The screenshot was taken with linear depth written but the blur was done in log-space.
//index has to do with different cascades of the shadowmap
float blur(float2 coord, float index)
{
float accum;
const float c = 1.f / 9.f;
accum = log_conv(c, g_shadowMap_dir.Sample(g_shadowSampler, float3(coord + g_shadowFilterKernel_dirw[0].xy, index)).x, c, g_shadowMap_dir.Sample(g_shadowSampler, float3(coord + g_shadowFilterKernel_dirw[1].xy, index)).x);
for (uint i = 2; i < g_shadowFilterSize; ++i)
{
accum = log_conv(1.f, accum, c, g_shadowMap_dir.Sample(g_shadowSampler, float3(coord + g_shadowFilterKernel_dirw[i].xy, index)).x);
}
return accum;
}
Since then I have tried to substitute the last part of my working EVSM code with something like saturate(overDarkening * (moments.x - exp(reciever))); and that gave me something that looked like if I would be blurring a normal shadowmap.
#17 Members - Reputation: 397
Posted 01 December 2009 - 09:41 PM
Quote:
Original post by PragmaIf you write linear depth and filter linearly then you just get exactly the same result as blurring a normal shadow map.

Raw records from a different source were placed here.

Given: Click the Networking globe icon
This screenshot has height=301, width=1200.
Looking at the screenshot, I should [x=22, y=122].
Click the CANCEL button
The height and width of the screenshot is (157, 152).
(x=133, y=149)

I must say I don't fully understand the difference between filtering in linear vs log space. In Marco Salvi's demo he writes linear depth and filters in log space as follows:
float log_conv ( float x0, float X, float y0, float Y )
{
return (X + log(x0 + (y0 * exp(Y - X))));
}
However, you can replace the convolution with a linear version as follows:
float log_conv ( float x0, float X, float y0, float Y )
{
return (x0 * X + y0 * Y);
}
If you do this the result is almost the same. You do see the image change, but unless you can comapre the two images you wouldn't know one was wrong:
Log Blur:
Linear Blur:

It seems to me that the magic of ESM (i.e. obtaining the soft edges) does not come from the way it is blurred, but from the fact that the comparison of occluder and receiver depths is replaced by the expression:
exp(over_darkening_factor * ( occluder - receiver ));
But if anyone can shed any more information on the difference between blurring in log vs linear space then I'm interested to hear it.
#18 Members - Reputation: 109
Posted 20 July 2011 - 03:51 PM
Pragma said:
PolyVox, on 01 December 2009 - 09:41 PM, said:
http://www.olhovsky....tering-in-hlsl/
The short version is that you typically output exp(depth) into your shadow map, which allows mathematically correct hardware filtering.
However you can also just output linear depth (i.e. output depth as is) and then perform prefiltering in log space, and allow a small error in hardware filtering. This allows you to use 16 bits for the ESM instead of 32 bits.